Stu had said that Sadie was capable and wouldn’t need any help.
Then again, the man had also rejected the fencing.
“No. Stu’s done so much for me. If my dingus neighbor isn’t going to do the bare minimum to keep his hogs out of everyone else’s property, I’ll do it for him, and I’ll make him pay for this.
” He paused before adding, “But only if you want me to.”
Sadie looked at him askance. “Not with, like, his life, though, right?”

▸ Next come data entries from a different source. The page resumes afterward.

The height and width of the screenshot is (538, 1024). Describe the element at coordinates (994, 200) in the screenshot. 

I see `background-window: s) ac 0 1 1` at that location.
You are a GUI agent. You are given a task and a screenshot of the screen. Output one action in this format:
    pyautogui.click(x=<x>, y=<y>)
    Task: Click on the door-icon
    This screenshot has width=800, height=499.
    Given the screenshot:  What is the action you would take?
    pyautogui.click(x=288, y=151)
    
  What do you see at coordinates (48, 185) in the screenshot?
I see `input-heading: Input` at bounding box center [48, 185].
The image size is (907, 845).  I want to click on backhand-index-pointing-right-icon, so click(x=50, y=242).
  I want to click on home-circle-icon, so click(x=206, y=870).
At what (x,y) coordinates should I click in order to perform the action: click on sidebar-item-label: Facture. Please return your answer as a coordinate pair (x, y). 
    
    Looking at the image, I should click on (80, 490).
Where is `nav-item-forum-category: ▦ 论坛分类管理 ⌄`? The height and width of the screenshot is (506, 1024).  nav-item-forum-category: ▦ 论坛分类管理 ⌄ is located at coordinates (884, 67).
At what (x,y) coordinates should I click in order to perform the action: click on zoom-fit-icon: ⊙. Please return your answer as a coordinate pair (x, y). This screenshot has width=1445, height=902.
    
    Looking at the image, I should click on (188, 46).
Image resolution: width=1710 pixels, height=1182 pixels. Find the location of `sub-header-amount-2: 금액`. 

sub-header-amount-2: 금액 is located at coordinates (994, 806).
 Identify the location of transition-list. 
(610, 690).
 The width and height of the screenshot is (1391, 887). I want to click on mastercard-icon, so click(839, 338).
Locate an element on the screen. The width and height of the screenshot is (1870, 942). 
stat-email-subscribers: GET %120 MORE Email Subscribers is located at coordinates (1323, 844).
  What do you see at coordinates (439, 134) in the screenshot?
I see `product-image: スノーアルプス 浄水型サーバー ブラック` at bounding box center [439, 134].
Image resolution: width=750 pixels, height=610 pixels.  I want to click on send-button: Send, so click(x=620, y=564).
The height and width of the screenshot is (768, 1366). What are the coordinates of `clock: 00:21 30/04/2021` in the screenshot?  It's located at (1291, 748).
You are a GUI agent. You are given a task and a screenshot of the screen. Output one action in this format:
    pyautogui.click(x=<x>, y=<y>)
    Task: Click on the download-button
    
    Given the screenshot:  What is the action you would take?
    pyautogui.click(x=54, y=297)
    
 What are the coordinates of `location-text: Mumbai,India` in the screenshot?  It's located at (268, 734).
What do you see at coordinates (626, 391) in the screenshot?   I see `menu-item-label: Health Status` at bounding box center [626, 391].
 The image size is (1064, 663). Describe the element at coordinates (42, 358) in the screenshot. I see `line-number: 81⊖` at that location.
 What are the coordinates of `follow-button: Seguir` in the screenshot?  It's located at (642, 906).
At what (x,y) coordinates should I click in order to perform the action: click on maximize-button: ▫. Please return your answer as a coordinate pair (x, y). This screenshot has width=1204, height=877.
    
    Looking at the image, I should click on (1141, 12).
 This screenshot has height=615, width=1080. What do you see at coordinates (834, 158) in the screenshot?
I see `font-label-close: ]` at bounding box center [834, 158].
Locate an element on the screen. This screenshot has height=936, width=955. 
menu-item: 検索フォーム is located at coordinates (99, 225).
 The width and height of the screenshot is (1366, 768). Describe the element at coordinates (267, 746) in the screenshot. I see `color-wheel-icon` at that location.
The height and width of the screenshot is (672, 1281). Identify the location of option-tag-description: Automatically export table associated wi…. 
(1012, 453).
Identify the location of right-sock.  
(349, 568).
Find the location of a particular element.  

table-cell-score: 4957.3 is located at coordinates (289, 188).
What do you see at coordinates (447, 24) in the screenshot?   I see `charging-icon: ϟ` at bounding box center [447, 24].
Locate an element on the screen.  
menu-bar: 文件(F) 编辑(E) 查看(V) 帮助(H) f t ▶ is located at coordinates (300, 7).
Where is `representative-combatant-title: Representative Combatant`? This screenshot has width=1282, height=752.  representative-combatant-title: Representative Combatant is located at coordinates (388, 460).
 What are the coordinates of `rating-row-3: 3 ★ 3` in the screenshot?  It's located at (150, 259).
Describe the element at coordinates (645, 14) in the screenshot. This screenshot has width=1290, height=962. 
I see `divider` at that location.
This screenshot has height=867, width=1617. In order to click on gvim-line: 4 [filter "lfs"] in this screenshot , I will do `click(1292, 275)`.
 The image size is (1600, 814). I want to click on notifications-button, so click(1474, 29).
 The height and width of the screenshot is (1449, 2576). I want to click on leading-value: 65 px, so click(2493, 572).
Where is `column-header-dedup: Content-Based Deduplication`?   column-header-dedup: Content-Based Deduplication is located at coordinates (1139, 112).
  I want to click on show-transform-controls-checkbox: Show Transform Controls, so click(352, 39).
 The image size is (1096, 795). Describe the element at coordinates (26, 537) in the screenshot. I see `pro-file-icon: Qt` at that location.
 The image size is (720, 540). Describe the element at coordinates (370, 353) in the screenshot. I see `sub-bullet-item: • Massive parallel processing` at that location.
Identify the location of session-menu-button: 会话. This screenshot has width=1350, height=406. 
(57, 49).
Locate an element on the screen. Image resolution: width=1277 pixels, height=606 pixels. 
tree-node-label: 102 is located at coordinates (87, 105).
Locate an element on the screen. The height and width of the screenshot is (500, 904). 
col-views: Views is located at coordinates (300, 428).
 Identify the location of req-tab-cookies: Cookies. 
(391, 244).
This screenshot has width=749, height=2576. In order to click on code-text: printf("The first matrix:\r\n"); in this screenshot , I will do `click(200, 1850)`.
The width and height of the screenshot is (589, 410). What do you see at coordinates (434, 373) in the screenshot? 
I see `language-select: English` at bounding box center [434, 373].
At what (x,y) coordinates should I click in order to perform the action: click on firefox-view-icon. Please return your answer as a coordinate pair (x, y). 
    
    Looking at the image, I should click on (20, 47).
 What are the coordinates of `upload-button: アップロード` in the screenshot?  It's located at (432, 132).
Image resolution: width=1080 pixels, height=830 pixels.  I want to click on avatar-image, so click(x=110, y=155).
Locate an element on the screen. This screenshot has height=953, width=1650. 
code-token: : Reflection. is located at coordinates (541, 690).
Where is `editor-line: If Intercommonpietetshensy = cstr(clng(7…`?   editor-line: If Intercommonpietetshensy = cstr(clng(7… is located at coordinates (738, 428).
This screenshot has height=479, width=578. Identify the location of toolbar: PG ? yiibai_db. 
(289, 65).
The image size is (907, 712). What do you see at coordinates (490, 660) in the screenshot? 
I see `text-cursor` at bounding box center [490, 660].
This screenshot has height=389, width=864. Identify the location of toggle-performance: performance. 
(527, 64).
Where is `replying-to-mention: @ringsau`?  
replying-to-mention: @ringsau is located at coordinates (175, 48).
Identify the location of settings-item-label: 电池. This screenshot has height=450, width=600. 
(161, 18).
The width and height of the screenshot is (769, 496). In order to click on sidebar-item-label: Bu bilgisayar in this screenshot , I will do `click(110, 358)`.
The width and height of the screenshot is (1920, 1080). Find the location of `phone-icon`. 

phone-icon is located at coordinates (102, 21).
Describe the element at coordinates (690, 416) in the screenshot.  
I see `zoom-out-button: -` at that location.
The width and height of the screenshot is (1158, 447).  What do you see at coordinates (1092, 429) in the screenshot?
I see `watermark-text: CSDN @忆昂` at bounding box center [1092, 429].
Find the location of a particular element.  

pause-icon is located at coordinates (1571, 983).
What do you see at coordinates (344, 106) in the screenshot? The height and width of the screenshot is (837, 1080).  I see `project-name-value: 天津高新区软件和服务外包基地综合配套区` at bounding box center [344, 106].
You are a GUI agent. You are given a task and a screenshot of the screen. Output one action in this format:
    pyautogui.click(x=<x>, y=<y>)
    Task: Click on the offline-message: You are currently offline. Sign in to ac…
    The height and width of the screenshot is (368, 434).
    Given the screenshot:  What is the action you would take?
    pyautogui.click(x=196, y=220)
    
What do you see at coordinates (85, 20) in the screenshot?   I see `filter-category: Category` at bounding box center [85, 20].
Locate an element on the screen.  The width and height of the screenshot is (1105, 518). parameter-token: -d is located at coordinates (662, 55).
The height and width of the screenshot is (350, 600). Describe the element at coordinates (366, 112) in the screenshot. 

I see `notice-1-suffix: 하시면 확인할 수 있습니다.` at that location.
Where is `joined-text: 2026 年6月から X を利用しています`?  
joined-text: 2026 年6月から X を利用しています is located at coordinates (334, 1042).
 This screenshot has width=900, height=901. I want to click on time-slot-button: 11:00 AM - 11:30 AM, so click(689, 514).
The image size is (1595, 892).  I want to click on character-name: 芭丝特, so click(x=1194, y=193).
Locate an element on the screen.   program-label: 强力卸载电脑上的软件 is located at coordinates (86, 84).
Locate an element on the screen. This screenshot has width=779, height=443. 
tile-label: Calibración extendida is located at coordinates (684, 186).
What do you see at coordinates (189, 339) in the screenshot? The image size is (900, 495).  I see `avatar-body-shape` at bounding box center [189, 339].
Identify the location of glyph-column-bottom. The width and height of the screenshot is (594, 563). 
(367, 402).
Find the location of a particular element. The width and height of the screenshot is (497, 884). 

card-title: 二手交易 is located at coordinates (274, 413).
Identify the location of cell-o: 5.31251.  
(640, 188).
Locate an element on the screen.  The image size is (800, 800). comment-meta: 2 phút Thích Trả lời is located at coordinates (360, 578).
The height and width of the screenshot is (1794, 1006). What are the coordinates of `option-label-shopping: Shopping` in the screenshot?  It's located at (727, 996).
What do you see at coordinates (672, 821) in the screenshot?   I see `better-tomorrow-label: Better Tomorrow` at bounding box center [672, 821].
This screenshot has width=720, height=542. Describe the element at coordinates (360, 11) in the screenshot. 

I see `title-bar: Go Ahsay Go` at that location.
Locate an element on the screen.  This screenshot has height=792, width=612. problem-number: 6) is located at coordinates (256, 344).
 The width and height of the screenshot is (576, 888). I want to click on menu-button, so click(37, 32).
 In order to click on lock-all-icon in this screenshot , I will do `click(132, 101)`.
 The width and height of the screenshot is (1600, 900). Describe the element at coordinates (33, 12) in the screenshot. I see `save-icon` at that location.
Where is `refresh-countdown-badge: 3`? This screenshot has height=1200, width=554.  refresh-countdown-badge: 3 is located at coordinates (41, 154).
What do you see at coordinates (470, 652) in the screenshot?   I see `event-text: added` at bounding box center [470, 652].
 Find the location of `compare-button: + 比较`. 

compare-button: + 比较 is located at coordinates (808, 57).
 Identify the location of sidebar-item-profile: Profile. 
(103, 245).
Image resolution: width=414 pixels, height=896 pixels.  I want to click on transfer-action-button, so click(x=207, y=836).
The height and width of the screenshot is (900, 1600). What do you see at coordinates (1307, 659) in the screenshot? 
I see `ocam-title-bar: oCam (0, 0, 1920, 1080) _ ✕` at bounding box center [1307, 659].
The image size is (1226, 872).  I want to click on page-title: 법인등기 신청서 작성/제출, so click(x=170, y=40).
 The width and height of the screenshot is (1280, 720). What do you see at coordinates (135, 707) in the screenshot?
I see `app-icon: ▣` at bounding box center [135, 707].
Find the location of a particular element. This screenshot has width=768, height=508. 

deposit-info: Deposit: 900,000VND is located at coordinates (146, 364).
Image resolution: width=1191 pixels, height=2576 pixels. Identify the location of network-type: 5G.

Since moving to Indiana, he’d swapped all the tech-bro hoodies and expensive sneakers for a simple wardrobe of plaid button-ups and boots.
He looked cooler now, but he certainly didn’t think he could pass for someone with a deadly revenge fantasy.
“Ha! No. This half-baked venture of his, which is called Go Hog Wild, by the way, has been mired in zoning problems. And I’m about to be his biggest zoning problem. ”
“Do I have to be involved?” she asked suspiciously.
“I don’t think so. I’ll take some photos of the damage for evidence and that ought to do it. I might have a question here and there, but you can always tell me to go away. Lord knows your father does. But first, the cuttings. Do you have some pruning shears handy?”
A ghost of a smile passed over her face. “In the garage,” she said. “Knock yourself out.”
“Could I get a hand finding them?” he asked with all the hope in his heart. She rolled her eyes and walked back toward him.
“I could use another beer anyway,” she said. “Can’t believe the whole pumpkin crop is gone in the blink of an eye.”
Josh followed her into the garage—a waste of timber he was dying to tear down.